--- What to do ---
Render the listing below as a JSON list of strings with one string per line, omitting any blank lines.

--- Extracted entries ---
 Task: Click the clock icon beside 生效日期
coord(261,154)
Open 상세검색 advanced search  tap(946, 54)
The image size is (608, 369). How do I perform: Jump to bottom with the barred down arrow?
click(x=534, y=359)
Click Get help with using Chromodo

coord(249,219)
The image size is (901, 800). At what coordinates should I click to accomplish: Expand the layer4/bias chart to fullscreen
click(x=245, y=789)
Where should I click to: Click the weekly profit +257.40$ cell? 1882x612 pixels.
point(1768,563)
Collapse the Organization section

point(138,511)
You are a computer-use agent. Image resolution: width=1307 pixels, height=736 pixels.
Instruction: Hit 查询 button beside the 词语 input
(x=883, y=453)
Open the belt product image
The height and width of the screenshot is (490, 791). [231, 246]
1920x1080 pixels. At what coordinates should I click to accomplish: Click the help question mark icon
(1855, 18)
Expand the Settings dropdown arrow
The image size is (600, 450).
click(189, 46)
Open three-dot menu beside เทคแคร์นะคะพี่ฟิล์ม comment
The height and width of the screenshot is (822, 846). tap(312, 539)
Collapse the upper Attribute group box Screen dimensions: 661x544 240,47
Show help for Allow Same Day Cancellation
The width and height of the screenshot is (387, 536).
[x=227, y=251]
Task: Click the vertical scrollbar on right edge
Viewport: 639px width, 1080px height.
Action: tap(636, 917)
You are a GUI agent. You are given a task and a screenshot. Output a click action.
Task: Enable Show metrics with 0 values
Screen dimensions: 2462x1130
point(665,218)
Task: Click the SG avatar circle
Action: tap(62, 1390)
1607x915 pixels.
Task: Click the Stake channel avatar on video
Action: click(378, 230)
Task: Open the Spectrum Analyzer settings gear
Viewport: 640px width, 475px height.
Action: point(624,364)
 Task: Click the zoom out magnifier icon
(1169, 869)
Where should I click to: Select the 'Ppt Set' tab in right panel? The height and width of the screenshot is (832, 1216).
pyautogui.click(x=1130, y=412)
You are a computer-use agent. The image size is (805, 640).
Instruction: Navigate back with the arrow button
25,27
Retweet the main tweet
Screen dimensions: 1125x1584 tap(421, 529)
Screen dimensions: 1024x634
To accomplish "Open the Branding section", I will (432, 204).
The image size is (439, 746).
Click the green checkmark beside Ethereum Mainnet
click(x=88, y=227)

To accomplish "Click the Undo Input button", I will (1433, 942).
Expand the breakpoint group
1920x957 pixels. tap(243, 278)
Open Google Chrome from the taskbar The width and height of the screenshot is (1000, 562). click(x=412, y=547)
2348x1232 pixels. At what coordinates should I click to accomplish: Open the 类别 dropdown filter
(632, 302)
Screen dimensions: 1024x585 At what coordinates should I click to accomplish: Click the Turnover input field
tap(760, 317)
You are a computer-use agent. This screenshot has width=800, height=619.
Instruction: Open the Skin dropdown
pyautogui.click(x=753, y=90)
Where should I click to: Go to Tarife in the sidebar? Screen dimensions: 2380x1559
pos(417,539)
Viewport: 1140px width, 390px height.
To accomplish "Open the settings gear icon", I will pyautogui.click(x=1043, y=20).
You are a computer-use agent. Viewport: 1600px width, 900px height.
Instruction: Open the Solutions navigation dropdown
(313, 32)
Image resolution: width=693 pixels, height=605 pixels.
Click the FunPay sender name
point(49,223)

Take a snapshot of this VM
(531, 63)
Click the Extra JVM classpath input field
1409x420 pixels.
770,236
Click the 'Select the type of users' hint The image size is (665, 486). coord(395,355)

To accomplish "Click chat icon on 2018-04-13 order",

--- Correct response ---
[
  " Task: Click the clock icon beside 生效日期",
  "coord(261,154)",
  "Open 상세검색 advanced search  tap(946, 54)",
  "The image size is (608, 369). How do I perform: Jump to bottom with the barred down arrow?",
  "click(x=534, y=359)",
  "Click Get help with using Chromodo",
  "coord(249,219)",
  "The image size is (901, 800). At what coordinates should I click to accomplish: Expand the layer4/bias chart to fullscreen",
  "click(x=245, y=789)",
  "Where should I click to: Click the weekly profit +257.40$ cell? 1882x612 pixels.",
  "point(1768,563)",
  "Collapse the Organization section",
  "point(138,511)",
  "You are a computer-use agent. Image resolution: width=1307 pixels, height=736 pixels.",
  "Instruction: Hit 查询 button beside the 词语 input",
  "(x=883, y=453)",
  "Open the belt product image",
  "The height and width of the screenshot is (490, 791). [231, 246]",
  "1920x1080 pixels. At what coordinates should I click to accomplish: Click the help question mark icon",
  "(1855, 18)",
  "Expand the Settings dropdown arrow",
  "The image size is (600, 450).",
  "click(189, 46)",
  "Open three-dot menu beside เทคแคร์นะคะพี่ฟิล์ม comment",
  "The height and width of the screenshot is (822, 846). tap(312, 539)",
  "Collapse the upper Attribute group box Screen dimensions: 661x544 240,47",
  "Show help for Allow Same Day Cancellation",
  "The width and height of the screenshot is (387, 536).",
  "[x=227, y=251]",
  "Task: Click the vertical scrollbar on right edge",
  "Viewport: 639px width, 1080px height.",
  "Action: tap(636, 917)",
  "You are a GUI agent. You are given a task and a screenshot. Output a click action.",
  "Task: Enable Show metrics with 0 values",
  "Screen dimensions: 2462x1130",
  "point(665,218)",
  "Task: Click the SG avatar circle",
  "Action: tap(62, 1390)",
  "1607x915 pixels.",
  "Task: Click the Stake channel avatar on video",
  "Action: click(378, 230)",
  "Task: Open the Spectrum Analyzer settings gear",
  "Viewport: 640px width, 475px height.",
  "Action: point(624,364)",
  " Task: Click the zoom out magnifier icon",
  "(1169, 869)",
  "Where should I click to: Select the 'Ppt Set' tab in right panel? The height and width of the screenshot is (832, 1216).",
  "pyautogui.click(x=1130, y=412)",
  "You are a computer-use agent. The image size is (805, 640).",
  "Instruction: Navigate back with the arrow button",
  "25,27",
  "Retweet the main tweet",
  "Screen dimensions: 1125x1584 tap(421, 529)",
  "Screen dimensions: 1024x634",
  "To accomplish \"Open the Branding section\", I will (432, 204).",
  "The image size is (439, 746).",
  "Click the green checkmark beside Ethereum Mainnet",
  "click(x=88, y=227)",
  "To accomplish \"Click the Undo Input button\", I will (1433, 942).",
  "Expand the breakpoint group",
  "1920x957 pixels. tap(243, 278)",
  "Open Google Chrome from the taskbar The width and height of the screenshot is (1000, 562). click(x=412, y=547)",
  "2348x1232 pixels. At what coordinates should I click to accomplish: Open the 类别 dropdown filter",
  "(632, 302)",
  "Screen dimensions: 1024x585 At what coordinates should I click to accomplish: Click the Turnover input field",
  "tap(760, 317)",
  "You are a computer-use agent. This screenshot has width=800, height=619.",
  "Instruction: Open the Skin dropdown",
  "pyautogui.click(x=753, y=90)",
  "Where should I click to: Go to Tarife in the sidebar? Screen dimensions: 2380x1559",
  "pos(417,539)",
  "Viewport: 1140px width, 390px height.",
  "To accomplish \"Open the settings gear icon\", I will pyautogui.click(x=1043, y=20).",
  "You are a computer-use agent. Viewport: 1600px width, 900px height.",
  "Instruction: Open the Solutions navigation dropdown",
  "(313, 32)",
  "Image resolution: width=693 pixels, height=605 pixels.",
  "Click the FunPay sender name",
  "point(49,223)",
  "Take a snapshot of this VM",
  "(531, 63)",
  "Click the Extra JVM classpath input field",
  "1409x420 pixels.",
  "770,236",
  "Click the 'Select the type of users' hint The image size is (665, 486). coord(395,355)",
  "To accomplish \"Click chat icon on 2018-04-13 order\","
]